I Really Need a Therapist. Or, Why Introverts Need Their Own Space.

Why do extroverts not get introverts in the slightest? (And why do I keep writing teh when I mean to write the!? How annoying.) At least all the ones in my life don’t.

I’m not super introverted. I love to leave my house. Its just that when I say I don’t want to be somewhere I DON”T WANT TO BE THERE. I’m not a freakin’ recluse, though my family seems to think I am. They don’t get that I only have select friends because my friends get me. All my friends just so happen to live two states away though (where I used to live) and I don’t make good friends on a whim. My friends and I understand each other and we all had a connection from the beginning.

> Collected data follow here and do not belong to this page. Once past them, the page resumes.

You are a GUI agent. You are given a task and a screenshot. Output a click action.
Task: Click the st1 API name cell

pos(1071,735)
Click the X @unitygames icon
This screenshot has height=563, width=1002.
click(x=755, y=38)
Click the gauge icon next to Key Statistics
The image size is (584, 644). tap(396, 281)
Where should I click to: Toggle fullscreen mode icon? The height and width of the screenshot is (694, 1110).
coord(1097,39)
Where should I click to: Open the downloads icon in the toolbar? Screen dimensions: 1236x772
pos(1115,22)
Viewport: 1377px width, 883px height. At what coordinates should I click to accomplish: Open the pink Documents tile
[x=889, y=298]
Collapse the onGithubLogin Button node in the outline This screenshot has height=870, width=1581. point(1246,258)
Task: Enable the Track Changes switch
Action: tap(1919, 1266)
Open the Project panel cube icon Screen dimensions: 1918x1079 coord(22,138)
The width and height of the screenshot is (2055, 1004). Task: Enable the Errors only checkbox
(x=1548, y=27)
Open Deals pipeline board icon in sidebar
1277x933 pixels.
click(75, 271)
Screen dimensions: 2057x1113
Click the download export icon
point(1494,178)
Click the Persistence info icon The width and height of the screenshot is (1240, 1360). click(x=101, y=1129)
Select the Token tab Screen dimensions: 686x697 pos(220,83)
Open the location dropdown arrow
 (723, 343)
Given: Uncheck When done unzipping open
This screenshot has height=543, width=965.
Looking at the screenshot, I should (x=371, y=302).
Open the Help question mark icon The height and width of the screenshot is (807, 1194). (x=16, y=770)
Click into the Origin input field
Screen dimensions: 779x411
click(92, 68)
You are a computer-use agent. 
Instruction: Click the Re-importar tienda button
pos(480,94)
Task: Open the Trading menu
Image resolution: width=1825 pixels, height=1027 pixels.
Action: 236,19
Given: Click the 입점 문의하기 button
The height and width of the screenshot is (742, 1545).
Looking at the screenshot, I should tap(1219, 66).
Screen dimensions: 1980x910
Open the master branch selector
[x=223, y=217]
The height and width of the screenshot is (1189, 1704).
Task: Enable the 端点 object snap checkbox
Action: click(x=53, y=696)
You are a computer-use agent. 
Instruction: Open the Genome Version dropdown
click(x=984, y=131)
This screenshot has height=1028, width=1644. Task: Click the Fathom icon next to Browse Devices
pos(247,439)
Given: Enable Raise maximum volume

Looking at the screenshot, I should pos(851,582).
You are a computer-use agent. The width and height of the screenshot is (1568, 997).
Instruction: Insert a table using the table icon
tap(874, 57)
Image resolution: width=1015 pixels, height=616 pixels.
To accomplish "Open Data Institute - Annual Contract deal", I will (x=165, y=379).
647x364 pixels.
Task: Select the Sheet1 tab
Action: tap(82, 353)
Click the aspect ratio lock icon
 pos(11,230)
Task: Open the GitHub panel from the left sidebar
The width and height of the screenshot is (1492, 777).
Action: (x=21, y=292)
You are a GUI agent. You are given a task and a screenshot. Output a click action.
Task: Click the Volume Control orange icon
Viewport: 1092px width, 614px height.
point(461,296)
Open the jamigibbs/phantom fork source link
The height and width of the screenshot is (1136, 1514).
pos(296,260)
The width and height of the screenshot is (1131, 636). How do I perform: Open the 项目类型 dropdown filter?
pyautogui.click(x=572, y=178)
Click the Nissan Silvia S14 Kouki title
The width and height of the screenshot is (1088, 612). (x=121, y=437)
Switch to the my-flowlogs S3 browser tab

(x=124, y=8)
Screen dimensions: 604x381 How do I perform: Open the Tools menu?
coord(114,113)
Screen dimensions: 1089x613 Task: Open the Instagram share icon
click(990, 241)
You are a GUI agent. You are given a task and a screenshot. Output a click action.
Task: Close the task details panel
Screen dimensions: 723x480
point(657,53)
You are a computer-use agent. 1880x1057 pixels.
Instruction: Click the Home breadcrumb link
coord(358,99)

We all could just feel it.

I know this makes me sound like a reclusive wierdo, and maybe I am, but I don’t think I am. All I know is that I don’t connect with people on a deeper level unless they are equal to me. I do get along with other people. I make friends and get along with my classmates all the time. I just don’t hang out with them because I can tell they are not the kind of people I would hang out with.

Ugh, I’m not explaining this well. All I know is that people need to get off of my back. “I know you love me and care for me but you are not my protector or my parent so get off of my back before I seriously hurt you. What I do with my time is none of your damn business so leave me to it and I won’t bug you about the things you don’t want me to bug you about!” That is what I wish I could say to my family but they are all just so damn confrontational and I just want to be left alone, so saying anything would just bring up a bunch of stuff that I am not interested in bringing up.

Whatever.

deep breath, sigh, and release all tensed muscles

Okay, I’m over it.

You know, when I think about it, they are all very extroverted and a mild introvert like me is probably really annoying, but they’re super annoying too. They need to find the guide to handling introverts, because they all suck at it.

Anyways, I really am over it.

…man, I really need some therapy (and a therapist that communicates with me, not just stares and listens, but one that gives me input as well…do you see what I mean?)